PM que confundiu arma com furadeira fica livre

Justiça absolve cabo do Bope que matou por engano morador do Andaraí que usava a ferramenta na varanda de casa; ainda cabe recurso da decisão

FÁBIO GRELLET / RIO, O Estado de S.Paulo

17 de janeiro de 2012 | 03h05

O policial militar Leonardo Albarello, cabo do Batalhão de Operações Policiais Especiais (Bope), foi absolvido pela Justiça da acusação de ter matado um homem que segurava uma furadeira durante operação policial para prender traficantes de drogas no Andaraí, zona norte do Rio, em 19 de maio de 2010.

O policial, que àquela época atuava na corporação há dez anos, confundiu a furadeira com uma arma e disparou um tiro de fuzil contra a vítima. O supervisor de supermercado Hélio Barreira Ribeiro, de 47 anos, que estava na varanda de casa fixando uma lona com o equipamento, teve o pulmão perfurado e chegou a ser hospitalizado, mas morreu. A Polícia Militar admitiu o engano e, à época, classificou o episódio como "infeliz".

A absolvição do cabo foi pedida pelo próprio Ministério Público e a sentença foi emitida pelo juiz Murilo Kieling Pereira, da 3.ª Vara Criminal do Rio. Cabe recurso da decisão.
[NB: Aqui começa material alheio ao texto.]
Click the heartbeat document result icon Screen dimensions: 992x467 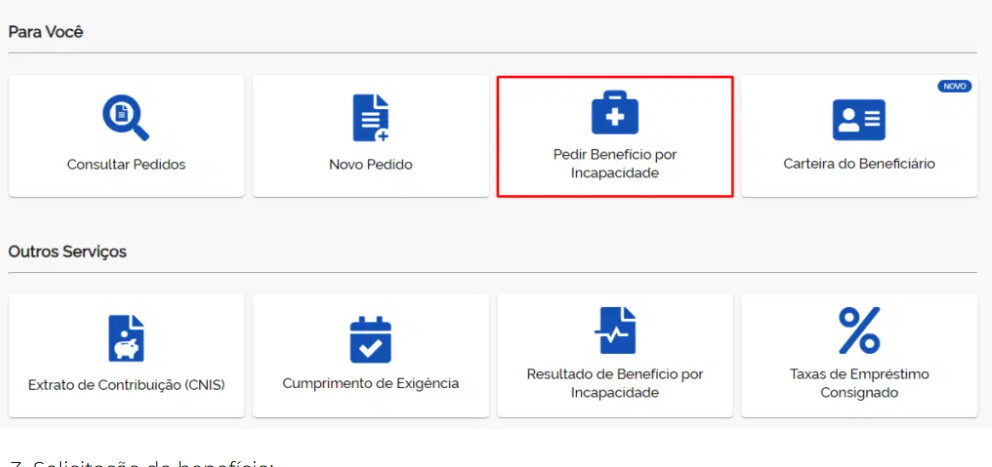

Em sua sentença, o juiz destacou que a "presença de vasos do tipo xaxim pendurados no terraço (da casa da vítima)" dificultava a identificação do objeto que Hélio tinha nas mãos.

Segundo a família de Hélio Barreira Ribeiro, ele estava acompanhado da mulher quando fazia o serviço em casa e, ao observar os primeiros policiais transitando pelo bairro para começar a operação policial, chegou a comentar com ela sobre o risco de ter a furadeira confundida com uma arma.

A mulher nem teve tempo para responder, pois, segundos depois, o marido foi baleado. Os próprios policiais prestaram socorro, ao constatar o equívoco.

Duas versões. Na ocasião, a família de Ribeiro afirmou que o policial não deu nenhum alerta antes de atirar.

Já a Polícia Militar disse que Albarello gritou antes de efetuar o disparo contra ele. A corporação afirmou que o policial pode ter agido conscientemente, supondo que Hélio empunhava uma arma, mas cometeu um equívoco.